Нос Дропака дернулся, и массуд тут же исчез на палубе. Кальдак даже не слышал, как его товарищ соскользнул в воду. Он вернулся к двери в узкую комнату и заглянул туда. Абориген все еще сидел на прежнем месте и, двигая пальцами, генерировал столь дикие и нецивилизованные звуки, что любой разумный не смог бы выдержать их более полуминуты. Но Кальдак крепился, надеясь на скорое возвращение Дропака с остальными.
Уилл Дьюлак вновь вынужден был сделать паузу. Он откинулся на спинку стула и устремил мрачный взгляд на аппаратуру, разложенную перед ним. Синтезатор продолжал тихо гудеть, и это был единственный звук в салоне. Он запустил пальцы левой руки в свои темные, вьющиеся волосы. Каждый год они все больше редели и все больше отступали со лба на затылок и терялись где-то уже под воротником. Частично именно из-за этого выпадения волос, которое напоминало таяние ледника или морской отлив, он и решил в последнее время отрастить буйные кустистые бакенбарды. Хотя еще и потому, что всегда хотел отличаться внешностью от других, выпадать из общей массы. Подобное же честолюбие Уилл проявлял и в музыке. Первая половина «Аркадии» была уже закончена, а вторая покоилась в набросках. Требовалось утвердить скерцо, переходящее в сотрясающее, итоговое аллегро энержико. Но именно это-то ему и не давалось, выворачивало наизнанку. Не сама музыка: ноты лежали перед ним четкими, правильными рядами, введенные в программу портативного компьютера. Все дело было в оркестровке, которая пытала его похлестче маститых средневековых мэтров, сводила его с ума.

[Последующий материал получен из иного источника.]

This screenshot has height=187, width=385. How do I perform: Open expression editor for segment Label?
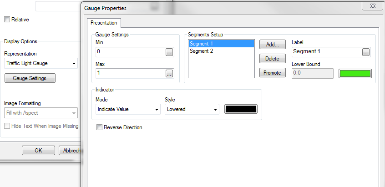(365, 52)
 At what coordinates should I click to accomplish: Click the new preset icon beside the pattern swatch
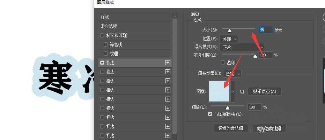pos(242,91)
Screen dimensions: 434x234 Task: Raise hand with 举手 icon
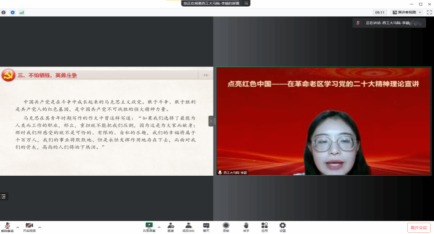(246, 227)
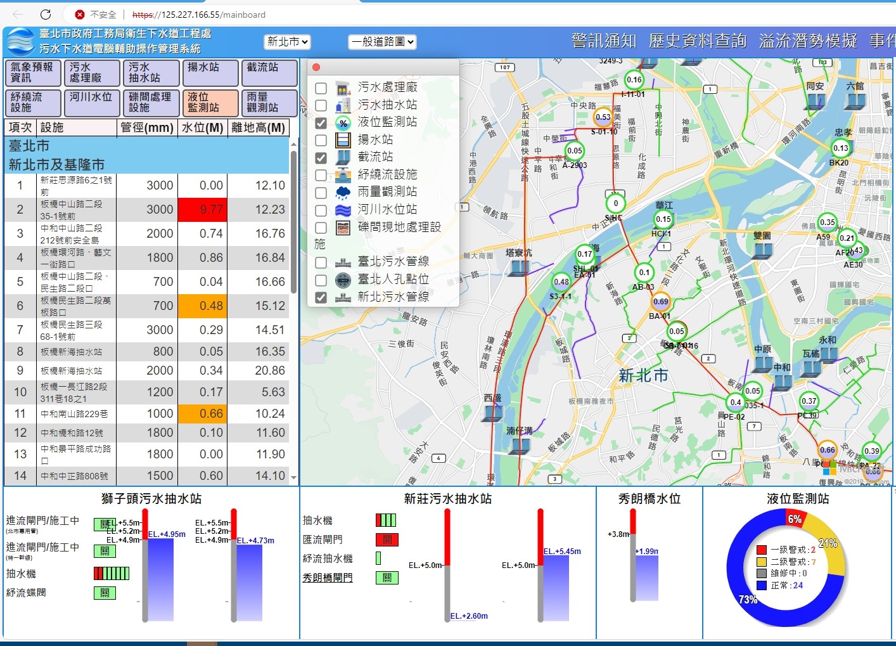896x646 pixels.
Task: Open the 新北市 city dropdown
Action: coord(287,42)
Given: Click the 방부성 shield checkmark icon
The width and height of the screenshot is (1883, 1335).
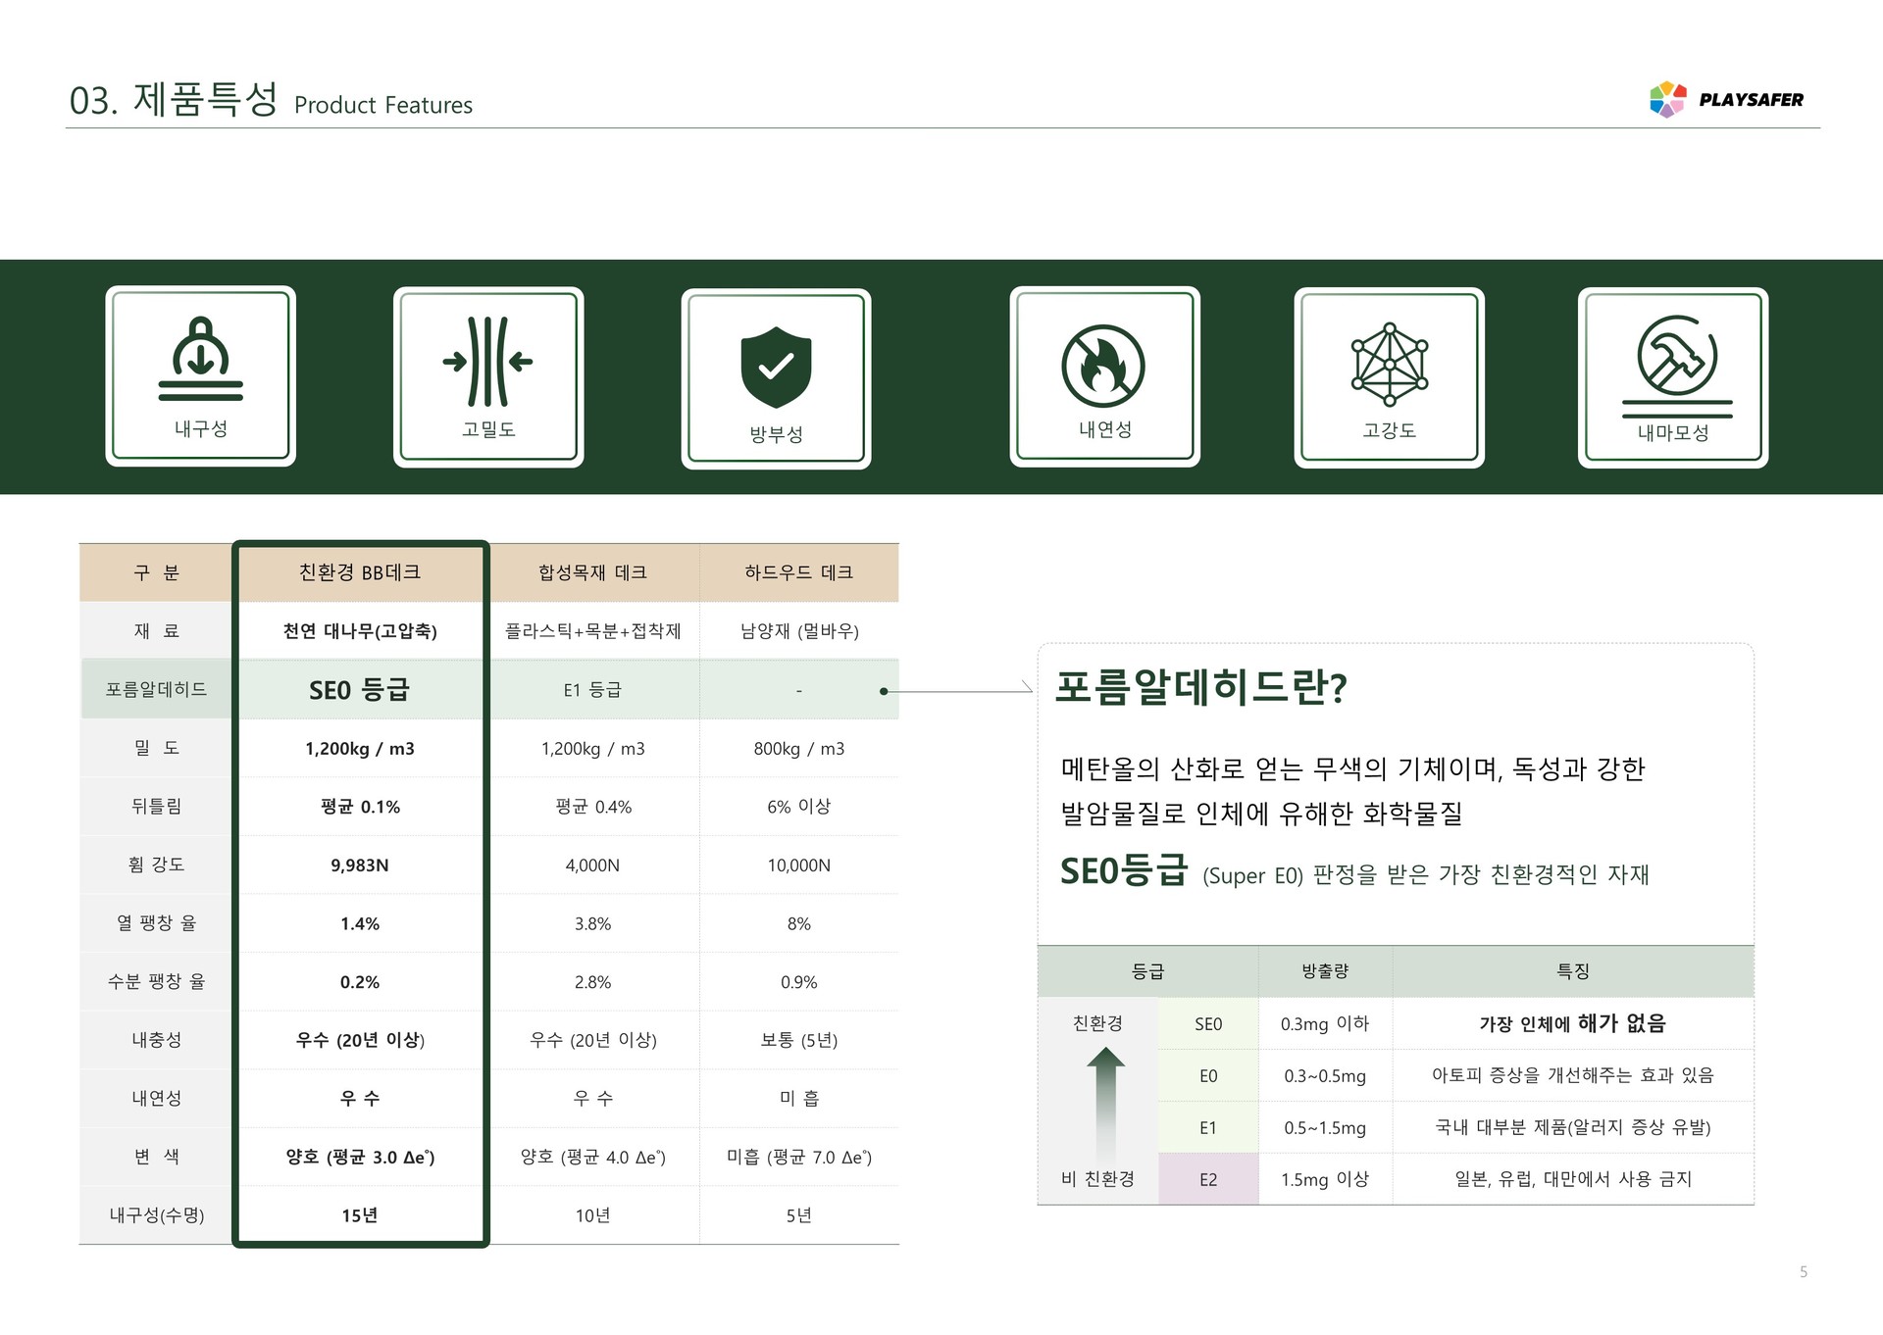Looking at the screenshot, I should pyautogui.click(x=776, y=367).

С самого начала он задумал начать скерцо флейтами с контрапунктом в лице одного-единственного фагота. Результат должен был получиться хоть и комичным, но сильным. Этакий кусочек музыкального черного юмора, который по праву оценили бы такие люди, как Берлиоз и Барток. Наверняка оценили бы! Затем вступали вторые скрипки и басы, плавно переходящие в небольшую изящную токкату для духовых инструментов, которые он свел воедино. Токката вышла просто на диво, но, черт возьми, он до сих пор не мог решить, как перейти с конца адажио в начало скерцо! Он находился в творческом тупике и все из-за этой паршивой оркестровки!

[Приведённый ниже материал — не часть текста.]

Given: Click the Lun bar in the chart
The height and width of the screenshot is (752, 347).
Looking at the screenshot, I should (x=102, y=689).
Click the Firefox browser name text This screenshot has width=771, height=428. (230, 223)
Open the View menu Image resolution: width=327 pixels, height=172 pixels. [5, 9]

Все было плохо. Звучало, как в балагане. Флейты совсем где-то потерялись, а фагот вместо того, чтобы вступать временами в их песню печально-торжественным голосом, звучал, как сломанная труба, как будто кто-то спускал воду в уборной или у кого-то крутило в животе. Он с яростью уставился на синтезатор и мотки кабеля, окружавшие инструменты. Что, если плюнуть на фагот и заменить его саксофоном? Оркестровку тогда, пожалуй, удастся закончить достаточно быстро, но… Все это будет слишком дорого для исполнения! Какой оркестр из маленького городка позволит себе нанимать саксофониста? Вот то-то! Черт, дьявол! Равель же нашел тот звук, который искал. Так же, как и Дебюсси. И Гриффис. Если французы образца начала двадцатого века и болезненный американец создали свои эффекты, почему то же самое не может сделать опытный ученый из Нового Орлеана?!

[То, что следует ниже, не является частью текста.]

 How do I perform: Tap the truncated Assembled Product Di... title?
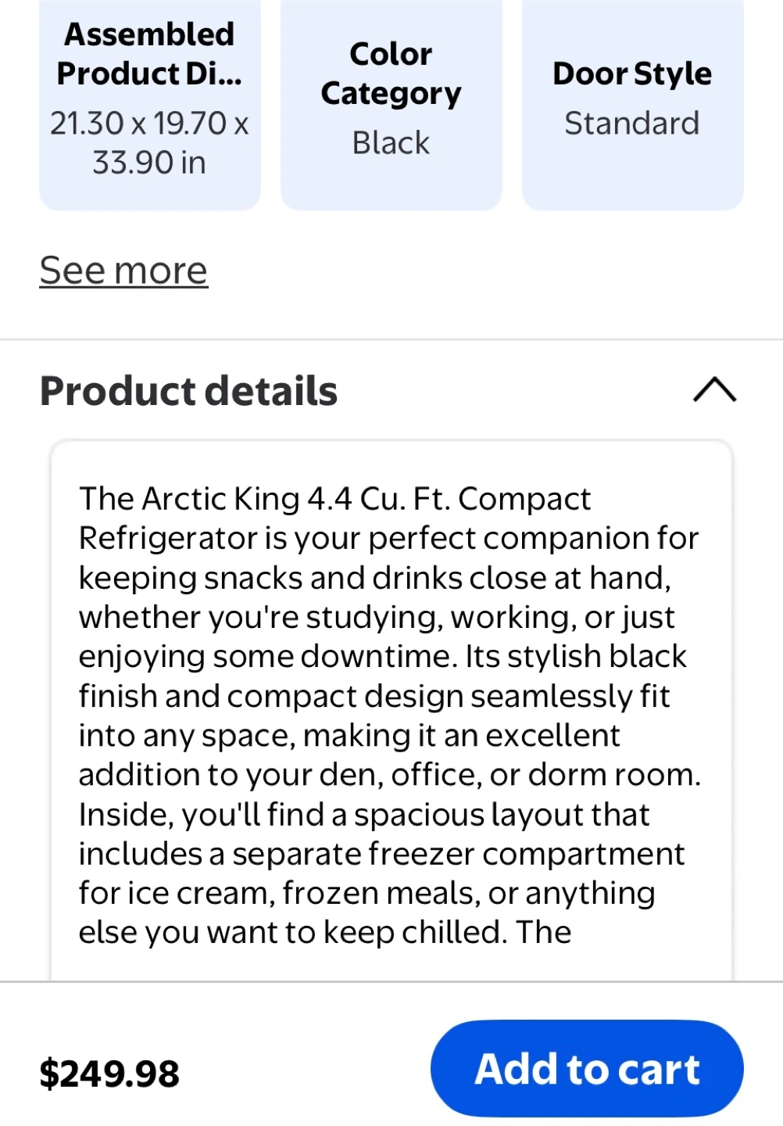pos(149,54)
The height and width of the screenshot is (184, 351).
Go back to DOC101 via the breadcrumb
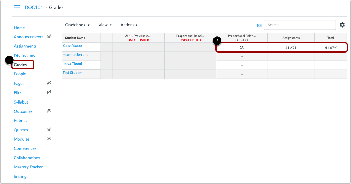pyautogui.click(x=34, y=7)
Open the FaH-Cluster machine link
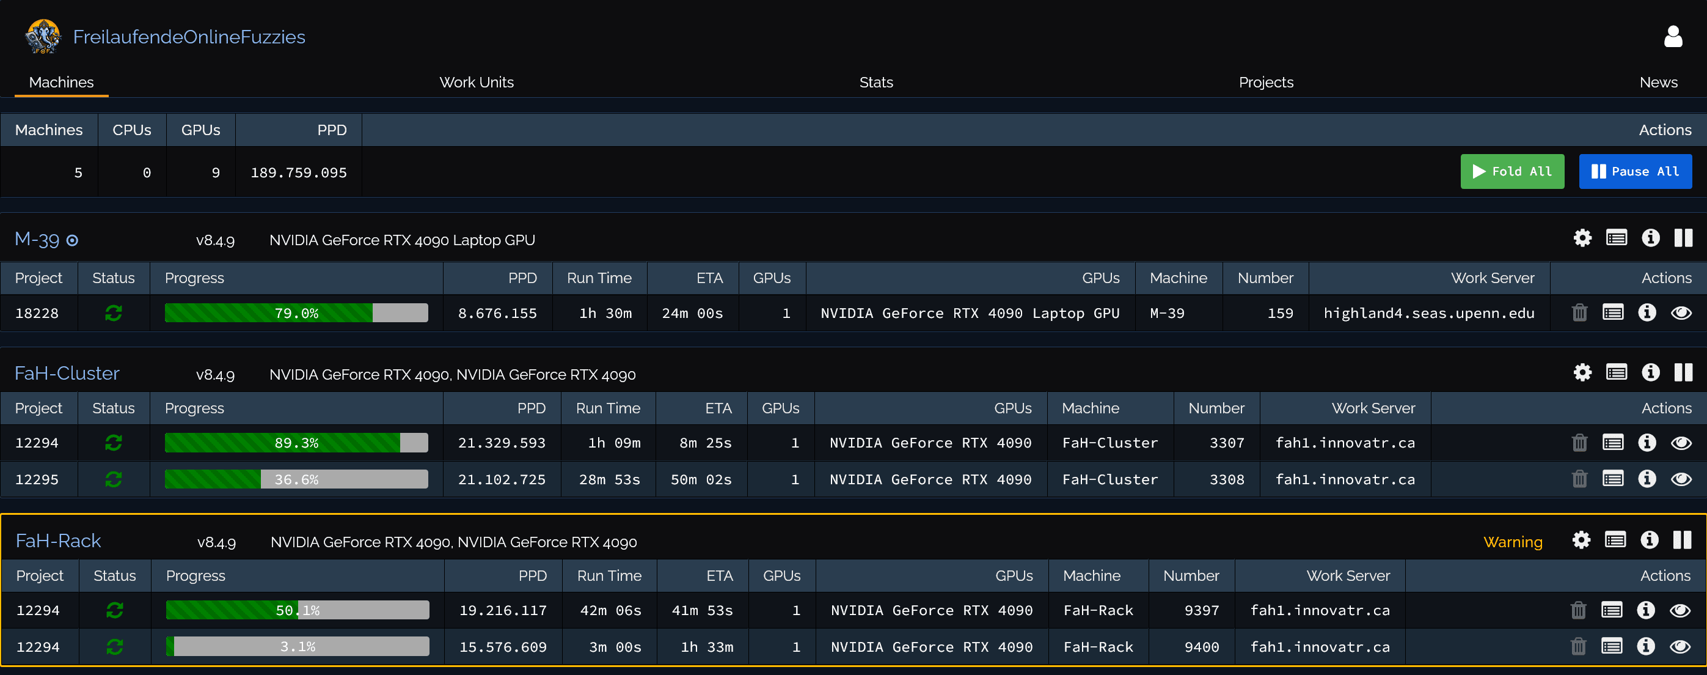 point(67,373)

С самого начала он отгонял от себя мысль о саксофоне, как назойливую муху, ибо дал себе зарок использовать что-либо, имеющее общее с джазовыми обертонами. Ему не повезло с местом проживания. Всю жизнь приходилось бороться с джазом, как с самым злейшим врагом. «— А, так вы говорите, что вы композитор из Нового Орлеана?! Значит, ваша работа обязательно ориентирована на джаз, не так ли?» Он покачал головой, словно хотел отделаться от наваждения и одновременно возразить. Удивительно! Чудовищно! Как легко люди все-таки обобщают! Критикам и публике уже все ясно, когда они слышат, что ты приехал из Луизианы. Им уже не нужно даже ничего слушать. Но у него никогда не было намерения становиться вторым Луисом Готтчелком! Его работа не имеет никакого отношения к джазу! Она имеет отношение только к его каюнской наследственности. Но от последней он не мог отделаться при всем желании. Конечно, для первой крупной оркестровой композиции можно было бы особенно не напрягаться и сочинить что-нибудь простенькое и хорошо знакомое. Сюиту, основанную на народной музыке. Можно было бы активнейше задействовать мелодии и ритмы, среди которых он вырос в своем приходе. Несложная оркестровка — и пожалуйста! — можно записывать и можно играть.